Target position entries
+===+

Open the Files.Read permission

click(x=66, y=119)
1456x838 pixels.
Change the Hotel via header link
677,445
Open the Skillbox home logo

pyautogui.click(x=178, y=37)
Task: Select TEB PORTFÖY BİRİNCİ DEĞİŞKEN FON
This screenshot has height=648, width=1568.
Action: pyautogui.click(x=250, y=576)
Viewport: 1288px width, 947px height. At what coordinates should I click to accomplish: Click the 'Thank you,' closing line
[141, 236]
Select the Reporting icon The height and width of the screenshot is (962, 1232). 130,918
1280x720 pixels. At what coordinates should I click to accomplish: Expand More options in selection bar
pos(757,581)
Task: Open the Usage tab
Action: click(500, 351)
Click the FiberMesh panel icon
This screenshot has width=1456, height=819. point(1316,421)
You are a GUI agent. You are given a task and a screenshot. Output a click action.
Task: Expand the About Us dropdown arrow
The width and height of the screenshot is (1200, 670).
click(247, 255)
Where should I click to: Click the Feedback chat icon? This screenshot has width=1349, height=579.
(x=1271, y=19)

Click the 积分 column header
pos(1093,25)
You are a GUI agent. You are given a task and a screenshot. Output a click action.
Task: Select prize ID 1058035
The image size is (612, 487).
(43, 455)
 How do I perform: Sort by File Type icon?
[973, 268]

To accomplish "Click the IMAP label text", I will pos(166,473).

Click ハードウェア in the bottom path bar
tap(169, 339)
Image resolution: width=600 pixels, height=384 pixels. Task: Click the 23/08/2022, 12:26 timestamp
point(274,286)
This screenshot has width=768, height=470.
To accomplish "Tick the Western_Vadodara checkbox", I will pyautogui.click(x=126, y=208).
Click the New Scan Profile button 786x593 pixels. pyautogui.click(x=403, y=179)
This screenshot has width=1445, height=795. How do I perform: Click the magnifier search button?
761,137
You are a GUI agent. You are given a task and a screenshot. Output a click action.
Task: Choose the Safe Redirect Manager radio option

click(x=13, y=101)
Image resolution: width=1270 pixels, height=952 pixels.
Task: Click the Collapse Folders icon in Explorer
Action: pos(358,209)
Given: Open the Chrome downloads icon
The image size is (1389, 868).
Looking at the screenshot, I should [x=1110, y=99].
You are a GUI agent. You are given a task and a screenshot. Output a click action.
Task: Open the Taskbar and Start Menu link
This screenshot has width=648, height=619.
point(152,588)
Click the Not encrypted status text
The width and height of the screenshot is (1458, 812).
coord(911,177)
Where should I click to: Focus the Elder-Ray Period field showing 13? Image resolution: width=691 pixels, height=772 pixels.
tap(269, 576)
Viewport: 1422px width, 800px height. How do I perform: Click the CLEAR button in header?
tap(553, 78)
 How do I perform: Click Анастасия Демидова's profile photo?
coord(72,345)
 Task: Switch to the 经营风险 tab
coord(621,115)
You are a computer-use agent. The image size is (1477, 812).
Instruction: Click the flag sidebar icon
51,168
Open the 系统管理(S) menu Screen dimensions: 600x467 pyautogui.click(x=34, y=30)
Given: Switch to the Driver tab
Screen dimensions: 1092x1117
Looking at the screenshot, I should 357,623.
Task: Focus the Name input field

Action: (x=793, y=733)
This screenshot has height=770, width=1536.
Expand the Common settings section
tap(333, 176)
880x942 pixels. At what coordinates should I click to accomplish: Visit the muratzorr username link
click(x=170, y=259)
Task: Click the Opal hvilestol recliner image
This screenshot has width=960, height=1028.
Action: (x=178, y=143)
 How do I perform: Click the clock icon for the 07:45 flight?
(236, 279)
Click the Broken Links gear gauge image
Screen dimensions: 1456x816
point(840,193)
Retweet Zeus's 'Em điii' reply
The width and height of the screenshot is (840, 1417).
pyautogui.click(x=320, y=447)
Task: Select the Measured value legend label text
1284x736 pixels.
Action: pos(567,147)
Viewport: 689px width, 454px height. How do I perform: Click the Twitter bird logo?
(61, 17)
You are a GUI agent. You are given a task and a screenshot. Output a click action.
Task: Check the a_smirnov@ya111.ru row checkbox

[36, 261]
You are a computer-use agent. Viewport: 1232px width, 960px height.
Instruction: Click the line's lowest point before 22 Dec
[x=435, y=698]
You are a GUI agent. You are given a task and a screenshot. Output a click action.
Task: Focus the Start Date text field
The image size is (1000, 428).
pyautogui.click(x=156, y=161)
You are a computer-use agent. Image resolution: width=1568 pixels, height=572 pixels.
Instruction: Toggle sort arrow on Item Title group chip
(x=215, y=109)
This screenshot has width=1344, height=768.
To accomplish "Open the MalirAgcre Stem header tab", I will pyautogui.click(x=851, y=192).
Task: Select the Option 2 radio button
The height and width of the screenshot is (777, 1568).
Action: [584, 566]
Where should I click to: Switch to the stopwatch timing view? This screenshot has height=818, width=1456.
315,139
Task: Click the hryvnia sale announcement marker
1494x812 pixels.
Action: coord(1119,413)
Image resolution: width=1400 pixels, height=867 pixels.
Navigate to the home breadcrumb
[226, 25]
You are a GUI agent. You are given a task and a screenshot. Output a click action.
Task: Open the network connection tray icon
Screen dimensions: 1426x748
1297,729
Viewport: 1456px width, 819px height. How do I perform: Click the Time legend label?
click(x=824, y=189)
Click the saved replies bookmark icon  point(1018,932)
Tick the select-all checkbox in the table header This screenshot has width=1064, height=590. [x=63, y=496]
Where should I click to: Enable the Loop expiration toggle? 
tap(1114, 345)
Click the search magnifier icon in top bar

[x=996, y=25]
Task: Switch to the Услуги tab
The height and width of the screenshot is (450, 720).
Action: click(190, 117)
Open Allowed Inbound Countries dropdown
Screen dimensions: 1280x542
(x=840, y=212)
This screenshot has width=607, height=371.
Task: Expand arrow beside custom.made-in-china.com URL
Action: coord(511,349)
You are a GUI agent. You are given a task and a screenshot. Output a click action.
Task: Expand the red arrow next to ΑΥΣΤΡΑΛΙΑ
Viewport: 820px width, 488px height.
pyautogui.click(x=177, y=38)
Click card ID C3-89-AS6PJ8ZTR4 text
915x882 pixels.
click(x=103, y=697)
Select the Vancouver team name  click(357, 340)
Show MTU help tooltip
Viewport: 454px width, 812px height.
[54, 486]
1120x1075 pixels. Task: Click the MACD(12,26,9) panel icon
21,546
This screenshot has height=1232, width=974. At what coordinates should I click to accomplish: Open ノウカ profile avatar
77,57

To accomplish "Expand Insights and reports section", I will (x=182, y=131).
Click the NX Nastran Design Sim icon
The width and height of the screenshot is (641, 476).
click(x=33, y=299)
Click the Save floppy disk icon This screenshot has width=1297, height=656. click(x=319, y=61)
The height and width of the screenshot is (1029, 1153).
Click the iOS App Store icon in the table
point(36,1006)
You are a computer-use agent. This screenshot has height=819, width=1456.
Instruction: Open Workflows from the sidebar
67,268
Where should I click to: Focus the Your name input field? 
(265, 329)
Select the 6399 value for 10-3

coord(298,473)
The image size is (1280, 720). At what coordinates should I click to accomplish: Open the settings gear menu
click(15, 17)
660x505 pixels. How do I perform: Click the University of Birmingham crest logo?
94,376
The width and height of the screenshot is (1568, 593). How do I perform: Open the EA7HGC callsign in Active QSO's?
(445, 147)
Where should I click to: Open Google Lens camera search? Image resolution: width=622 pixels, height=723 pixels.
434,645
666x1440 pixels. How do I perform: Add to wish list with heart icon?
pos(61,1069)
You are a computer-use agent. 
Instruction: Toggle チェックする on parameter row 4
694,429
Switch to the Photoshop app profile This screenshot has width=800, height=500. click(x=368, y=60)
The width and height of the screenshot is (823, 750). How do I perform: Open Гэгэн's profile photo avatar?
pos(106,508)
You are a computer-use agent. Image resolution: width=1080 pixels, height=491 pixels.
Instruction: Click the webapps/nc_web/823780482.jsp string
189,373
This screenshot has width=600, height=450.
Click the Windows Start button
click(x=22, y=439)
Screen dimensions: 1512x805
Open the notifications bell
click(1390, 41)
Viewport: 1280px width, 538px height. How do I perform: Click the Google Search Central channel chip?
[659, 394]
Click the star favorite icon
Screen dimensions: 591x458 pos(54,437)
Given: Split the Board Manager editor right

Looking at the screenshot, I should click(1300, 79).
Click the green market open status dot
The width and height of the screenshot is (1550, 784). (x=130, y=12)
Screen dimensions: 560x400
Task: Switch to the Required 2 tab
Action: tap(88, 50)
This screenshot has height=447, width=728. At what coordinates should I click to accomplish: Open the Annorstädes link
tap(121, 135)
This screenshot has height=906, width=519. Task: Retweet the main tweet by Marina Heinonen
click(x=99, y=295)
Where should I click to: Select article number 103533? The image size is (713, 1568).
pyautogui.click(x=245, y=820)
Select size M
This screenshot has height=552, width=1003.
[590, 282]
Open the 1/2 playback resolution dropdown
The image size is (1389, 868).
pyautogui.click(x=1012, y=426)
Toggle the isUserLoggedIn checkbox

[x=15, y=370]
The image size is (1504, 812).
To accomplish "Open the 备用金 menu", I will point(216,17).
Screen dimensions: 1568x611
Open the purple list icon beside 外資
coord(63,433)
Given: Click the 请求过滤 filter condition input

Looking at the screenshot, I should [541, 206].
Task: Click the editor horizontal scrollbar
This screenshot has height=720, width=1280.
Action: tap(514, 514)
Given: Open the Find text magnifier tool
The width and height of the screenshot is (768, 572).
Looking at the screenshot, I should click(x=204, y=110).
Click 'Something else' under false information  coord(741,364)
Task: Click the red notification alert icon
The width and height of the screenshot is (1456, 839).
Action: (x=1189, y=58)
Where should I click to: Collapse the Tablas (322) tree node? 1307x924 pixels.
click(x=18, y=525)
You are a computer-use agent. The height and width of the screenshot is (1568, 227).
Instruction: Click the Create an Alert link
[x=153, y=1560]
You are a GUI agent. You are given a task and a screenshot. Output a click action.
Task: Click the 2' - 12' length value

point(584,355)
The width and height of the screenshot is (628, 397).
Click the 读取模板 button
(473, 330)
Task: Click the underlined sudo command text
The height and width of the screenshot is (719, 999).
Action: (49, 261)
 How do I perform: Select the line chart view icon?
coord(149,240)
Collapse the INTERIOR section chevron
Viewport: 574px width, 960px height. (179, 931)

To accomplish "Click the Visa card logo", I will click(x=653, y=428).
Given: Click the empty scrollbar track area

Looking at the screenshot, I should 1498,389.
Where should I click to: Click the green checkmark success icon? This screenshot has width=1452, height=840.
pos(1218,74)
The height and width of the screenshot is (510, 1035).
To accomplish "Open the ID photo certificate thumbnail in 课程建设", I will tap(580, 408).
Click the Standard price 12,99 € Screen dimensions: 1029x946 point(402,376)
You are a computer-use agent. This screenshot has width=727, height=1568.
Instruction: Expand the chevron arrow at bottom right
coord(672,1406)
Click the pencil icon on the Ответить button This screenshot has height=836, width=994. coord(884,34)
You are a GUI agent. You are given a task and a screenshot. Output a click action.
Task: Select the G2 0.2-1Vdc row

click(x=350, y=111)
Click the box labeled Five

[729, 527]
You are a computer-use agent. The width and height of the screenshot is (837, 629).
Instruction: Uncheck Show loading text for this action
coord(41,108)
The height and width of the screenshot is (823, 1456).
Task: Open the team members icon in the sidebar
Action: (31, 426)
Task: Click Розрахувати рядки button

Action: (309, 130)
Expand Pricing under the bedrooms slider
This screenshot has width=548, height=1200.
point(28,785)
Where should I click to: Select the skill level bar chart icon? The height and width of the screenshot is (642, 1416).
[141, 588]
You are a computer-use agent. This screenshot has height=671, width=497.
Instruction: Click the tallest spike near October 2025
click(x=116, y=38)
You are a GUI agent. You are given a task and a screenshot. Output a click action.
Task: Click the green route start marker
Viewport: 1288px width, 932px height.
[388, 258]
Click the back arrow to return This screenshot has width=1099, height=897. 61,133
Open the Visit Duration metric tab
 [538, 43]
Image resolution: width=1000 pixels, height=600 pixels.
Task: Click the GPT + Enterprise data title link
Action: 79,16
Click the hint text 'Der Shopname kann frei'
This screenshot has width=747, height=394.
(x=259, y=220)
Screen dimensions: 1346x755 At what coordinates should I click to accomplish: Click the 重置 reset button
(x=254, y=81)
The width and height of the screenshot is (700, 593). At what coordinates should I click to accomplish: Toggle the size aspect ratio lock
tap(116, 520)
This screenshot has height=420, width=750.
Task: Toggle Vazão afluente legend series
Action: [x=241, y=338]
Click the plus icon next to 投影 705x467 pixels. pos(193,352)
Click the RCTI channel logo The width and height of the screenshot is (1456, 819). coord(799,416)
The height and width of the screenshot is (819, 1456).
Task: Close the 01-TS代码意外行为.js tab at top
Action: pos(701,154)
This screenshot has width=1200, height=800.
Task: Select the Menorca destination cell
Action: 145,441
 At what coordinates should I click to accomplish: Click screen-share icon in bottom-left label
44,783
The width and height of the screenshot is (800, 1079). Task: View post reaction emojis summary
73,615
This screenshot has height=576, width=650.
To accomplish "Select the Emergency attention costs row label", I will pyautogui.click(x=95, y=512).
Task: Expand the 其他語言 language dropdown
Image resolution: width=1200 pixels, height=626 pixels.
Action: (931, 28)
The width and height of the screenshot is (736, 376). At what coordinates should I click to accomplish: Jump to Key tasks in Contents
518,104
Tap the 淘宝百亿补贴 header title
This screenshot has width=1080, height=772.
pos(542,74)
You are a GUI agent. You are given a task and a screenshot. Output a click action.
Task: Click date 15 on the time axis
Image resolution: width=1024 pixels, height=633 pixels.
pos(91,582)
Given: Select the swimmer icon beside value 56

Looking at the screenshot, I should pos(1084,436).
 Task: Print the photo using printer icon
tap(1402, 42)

+===+

## [Required task]
Output the lines above, from the line with "Task: Switch to the Услуги tab" to the line with "Action: click(190, 117)", as a Markdown table with the columns Row and Line, numbering each row and leaving out blank lines.

## [Exercise response]
| Row | Line |
|---|---|
| 1 | Task: Switch to the Услуги tab |
| 2 | The height and width of the screenshot is (450, 720). |
| 3 | Action: click(190, 117) |